ABOUT THIS TASK: When you reach the line with "The image size is (1032, 1123)." in the data below, begin printing lines exactly, and stop once the line with "You are a computer-use agent. Image" has been printed.

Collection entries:
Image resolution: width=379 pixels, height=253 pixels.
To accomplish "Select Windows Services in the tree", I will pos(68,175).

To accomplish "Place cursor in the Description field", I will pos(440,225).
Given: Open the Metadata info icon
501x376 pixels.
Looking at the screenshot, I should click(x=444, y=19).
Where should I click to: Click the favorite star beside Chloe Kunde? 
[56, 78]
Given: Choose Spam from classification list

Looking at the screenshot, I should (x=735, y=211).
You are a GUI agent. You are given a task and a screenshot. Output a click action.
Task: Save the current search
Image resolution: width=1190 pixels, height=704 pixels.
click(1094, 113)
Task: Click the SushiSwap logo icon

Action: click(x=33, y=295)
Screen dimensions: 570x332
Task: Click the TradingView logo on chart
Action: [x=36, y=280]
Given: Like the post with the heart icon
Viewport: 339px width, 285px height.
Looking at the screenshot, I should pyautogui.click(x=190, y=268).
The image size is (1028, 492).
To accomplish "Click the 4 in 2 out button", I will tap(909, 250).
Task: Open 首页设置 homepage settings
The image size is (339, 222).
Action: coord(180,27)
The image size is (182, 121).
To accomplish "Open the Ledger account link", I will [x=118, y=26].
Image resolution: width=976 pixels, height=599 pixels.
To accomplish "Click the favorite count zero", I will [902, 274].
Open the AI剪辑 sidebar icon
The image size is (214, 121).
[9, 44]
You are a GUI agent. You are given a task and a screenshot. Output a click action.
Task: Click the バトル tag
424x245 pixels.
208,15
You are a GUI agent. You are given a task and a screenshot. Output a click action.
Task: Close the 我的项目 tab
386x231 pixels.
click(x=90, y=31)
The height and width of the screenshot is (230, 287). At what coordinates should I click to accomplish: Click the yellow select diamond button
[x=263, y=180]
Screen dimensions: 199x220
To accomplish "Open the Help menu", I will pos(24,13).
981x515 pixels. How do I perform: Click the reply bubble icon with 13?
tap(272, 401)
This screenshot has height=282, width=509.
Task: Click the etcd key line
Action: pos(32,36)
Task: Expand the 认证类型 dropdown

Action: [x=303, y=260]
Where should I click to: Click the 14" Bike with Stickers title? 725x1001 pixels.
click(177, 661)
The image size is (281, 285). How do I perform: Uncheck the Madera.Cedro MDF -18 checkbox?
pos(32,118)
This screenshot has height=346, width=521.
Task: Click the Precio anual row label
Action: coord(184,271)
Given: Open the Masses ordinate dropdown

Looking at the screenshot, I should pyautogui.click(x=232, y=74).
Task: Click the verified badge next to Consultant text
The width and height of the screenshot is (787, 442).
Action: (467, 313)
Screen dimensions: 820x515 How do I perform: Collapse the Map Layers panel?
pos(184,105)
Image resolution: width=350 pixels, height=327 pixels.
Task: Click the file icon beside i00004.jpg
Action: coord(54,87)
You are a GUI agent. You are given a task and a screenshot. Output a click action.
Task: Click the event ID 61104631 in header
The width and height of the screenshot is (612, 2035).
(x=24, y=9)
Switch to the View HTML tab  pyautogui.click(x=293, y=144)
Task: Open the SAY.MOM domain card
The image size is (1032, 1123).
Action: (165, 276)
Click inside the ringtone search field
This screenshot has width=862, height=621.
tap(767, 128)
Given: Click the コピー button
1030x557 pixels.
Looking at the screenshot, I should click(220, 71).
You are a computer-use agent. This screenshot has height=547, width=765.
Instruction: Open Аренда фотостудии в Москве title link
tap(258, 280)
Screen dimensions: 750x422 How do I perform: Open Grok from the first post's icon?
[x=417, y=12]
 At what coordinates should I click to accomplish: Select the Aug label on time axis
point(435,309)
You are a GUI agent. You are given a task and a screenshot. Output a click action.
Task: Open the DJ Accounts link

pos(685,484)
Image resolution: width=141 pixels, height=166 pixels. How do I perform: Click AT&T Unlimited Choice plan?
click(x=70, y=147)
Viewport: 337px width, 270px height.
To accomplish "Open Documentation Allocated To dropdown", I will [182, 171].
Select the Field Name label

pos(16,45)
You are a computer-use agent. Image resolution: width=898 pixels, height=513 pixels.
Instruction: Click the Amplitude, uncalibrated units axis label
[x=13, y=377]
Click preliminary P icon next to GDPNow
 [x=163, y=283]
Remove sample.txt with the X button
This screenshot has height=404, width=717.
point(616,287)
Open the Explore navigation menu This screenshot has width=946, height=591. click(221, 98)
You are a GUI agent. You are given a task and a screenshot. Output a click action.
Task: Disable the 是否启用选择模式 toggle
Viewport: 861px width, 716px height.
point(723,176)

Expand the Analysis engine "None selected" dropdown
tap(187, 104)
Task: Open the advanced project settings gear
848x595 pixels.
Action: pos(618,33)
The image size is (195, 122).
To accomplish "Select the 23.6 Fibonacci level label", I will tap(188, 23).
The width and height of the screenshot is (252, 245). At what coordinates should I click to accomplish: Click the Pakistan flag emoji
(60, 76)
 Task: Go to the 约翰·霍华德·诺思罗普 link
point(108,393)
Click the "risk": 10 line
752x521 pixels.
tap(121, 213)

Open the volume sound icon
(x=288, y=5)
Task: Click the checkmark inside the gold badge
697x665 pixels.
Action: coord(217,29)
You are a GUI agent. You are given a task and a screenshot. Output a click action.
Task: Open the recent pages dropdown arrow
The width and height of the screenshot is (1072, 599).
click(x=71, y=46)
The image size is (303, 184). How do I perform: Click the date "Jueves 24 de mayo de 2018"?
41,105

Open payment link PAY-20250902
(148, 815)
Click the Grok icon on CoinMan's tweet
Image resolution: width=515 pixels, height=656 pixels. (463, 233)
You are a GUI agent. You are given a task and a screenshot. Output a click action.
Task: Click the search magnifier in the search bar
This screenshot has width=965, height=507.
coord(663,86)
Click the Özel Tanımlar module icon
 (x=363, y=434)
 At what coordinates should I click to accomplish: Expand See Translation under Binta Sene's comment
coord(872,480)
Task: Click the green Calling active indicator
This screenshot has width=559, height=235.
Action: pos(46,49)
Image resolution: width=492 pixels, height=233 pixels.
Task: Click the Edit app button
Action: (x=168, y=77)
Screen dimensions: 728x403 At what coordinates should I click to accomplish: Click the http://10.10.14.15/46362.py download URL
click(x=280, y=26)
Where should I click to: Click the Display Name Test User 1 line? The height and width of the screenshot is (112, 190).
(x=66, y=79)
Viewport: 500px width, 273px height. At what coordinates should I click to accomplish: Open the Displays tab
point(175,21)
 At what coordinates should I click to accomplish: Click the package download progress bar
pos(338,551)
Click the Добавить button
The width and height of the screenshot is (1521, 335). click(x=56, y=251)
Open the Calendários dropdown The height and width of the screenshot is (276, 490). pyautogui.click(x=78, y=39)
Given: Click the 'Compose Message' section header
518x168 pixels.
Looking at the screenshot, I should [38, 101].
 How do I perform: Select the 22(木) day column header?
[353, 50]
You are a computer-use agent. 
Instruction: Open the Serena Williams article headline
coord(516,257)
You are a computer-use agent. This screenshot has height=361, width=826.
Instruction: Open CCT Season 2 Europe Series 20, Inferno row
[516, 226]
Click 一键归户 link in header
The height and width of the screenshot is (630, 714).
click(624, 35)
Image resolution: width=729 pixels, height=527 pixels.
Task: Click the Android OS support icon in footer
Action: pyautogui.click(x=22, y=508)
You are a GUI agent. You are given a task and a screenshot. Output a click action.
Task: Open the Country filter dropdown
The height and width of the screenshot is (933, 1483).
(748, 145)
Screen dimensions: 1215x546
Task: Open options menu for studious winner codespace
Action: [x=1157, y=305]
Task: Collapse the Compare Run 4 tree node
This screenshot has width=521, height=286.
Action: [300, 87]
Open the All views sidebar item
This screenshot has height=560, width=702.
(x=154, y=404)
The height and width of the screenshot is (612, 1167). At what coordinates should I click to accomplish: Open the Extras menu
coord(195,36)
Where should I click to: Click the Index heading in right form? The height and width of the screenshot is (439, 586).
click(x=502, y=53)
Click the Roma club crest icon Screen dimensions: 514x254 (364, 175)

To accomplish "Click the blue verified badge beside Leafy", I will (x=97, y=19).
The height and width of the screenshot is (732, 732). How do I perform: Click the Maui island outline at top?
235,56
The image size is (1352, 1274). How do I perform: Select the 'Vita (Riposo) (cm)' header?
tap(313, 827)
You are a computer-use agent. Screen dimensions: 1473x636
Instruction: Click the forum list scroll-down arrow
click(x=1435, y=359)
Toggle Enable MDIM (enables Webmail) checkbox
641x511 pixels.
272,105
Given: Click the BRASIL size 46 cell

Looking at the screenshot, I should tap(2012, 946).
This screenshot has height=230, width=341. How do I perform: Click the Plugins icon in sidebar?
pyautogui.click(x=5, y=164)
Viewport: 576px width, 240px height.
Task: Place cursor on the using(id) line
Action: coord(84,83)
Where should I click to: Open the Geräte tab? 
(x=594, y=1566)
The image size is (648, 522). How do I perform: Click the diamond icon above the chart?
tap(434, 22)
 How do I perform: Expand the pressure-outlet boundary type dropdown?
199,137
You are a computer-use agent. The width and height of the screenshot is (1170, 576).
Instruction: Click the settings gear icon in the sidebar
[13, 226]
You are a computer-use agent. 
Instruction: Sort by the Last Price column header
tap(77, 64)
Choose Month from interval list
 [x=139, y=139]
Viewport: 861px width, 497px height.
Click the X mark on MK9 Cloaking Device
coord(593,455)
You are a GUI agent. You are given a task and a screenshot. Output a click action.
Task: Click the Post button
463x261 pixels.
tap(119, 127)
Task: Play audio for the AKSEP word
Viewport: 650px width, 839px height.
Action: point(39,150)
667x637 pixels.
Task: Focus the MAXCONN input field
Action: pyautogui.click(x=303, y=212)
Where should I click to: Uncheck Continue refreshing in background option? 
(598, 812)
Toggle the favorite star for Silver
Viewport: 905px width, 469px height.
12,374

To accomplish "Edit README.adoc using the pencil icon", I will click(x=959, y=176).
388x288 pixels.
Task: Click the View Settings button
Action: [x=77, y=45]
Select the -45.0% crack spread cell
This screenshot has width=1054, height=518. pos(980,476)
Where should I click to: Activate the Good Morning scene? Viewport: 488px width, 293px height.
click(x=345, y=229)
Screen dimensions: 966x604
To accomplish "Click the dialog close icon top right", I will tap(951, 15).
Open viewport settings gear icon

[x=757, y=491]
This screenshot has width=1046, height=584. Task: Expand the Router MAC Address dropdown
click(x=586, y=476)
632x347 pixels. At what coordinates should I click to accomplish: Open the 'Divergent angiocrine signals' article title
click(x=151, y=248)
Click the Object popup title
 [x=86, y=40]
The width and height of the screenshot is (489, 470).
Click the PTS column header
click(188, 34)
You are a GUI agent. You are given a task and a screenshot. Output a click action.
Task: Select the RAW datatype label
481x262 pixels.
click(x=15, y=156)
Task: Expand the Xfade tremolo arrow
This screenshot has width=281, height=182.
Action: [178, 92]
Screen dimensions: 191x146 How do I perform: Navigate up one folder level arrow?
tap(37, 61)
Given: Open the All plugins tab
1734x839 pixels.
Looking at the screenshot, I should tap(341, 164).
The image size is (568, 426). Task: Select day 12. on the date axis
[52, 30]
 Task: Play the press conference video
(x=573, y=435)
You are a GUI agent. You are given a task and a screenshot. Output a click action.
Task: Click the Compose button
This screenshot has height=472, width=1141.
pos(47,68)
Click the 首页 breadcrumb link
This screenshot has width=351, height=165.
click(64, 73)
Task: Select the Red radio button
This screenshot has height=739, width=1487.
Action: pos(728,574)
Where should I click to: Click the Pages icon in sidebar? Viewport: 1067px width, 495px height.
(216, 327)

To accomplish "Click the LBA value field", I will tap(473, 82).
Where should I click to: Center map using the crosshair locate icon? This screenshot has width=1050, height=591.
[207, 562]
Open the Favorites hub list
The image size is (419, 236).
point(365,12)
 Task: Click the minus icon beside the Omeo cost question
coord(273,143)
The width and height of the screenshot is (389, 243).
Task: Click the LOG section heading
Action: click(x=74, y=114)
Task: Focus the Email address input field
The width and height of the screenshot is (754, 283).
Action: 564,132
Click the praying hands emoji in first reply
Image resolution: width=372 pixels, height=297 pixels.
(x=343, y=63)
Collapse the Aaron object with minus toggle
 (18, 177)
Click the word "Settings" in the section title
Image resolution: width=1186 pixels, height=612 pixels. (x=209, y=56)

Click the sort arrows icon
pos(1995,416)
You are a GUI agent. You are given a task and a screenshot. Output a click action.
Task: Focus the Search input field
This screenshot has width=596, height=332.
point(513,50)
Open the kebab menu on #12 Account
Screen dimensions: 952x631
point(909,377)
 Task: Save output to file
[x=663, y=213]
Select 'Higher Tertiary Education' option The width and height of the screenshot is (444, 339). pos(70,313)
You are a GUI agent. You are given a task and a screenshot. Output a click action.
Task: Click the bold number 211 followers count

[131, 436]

OUTPUT BELOW:
The image size is (1032, 1123).
Action: (165, 276)
Click inside the ringtone search field
This screenshot has width=862, height=621.
tap(767, 128)
Given: Click the コピー button
1030x557 pixels.
Looking at the screenshot, I should click(220, 71).
You are a computer-use agent. This screenshot has height=547, width=765.
Instruction: Open Аренда фотостудии в Москве title link
tap(258, 280)
Screen dimensions: 750x422 How do I perform: Open Grok from the first post's icon?
[x=417, y=12]
 At what coordinates should I click to accomplish: Select the Aug label on time axis
point(435,309)
You are a GUI agent. You are given a task and a screenshot. Output a click action.
Task: Open the DJ Accounts link

pos(685,484)
Image resolution: width=141 pixels, height=166 pixels. How do I perform: Click AT&T Unlimited Choice plan?
click(x=70, y=147)
Viewport: 337px width, 270px height.
To accomplish "Open Documentation Allocated To dropdown", I will [182, 171].
Select the Field Name label

pos(16,45)
You are a computer-use agent. Image resolution: width=898 pixels, height=513 pixels.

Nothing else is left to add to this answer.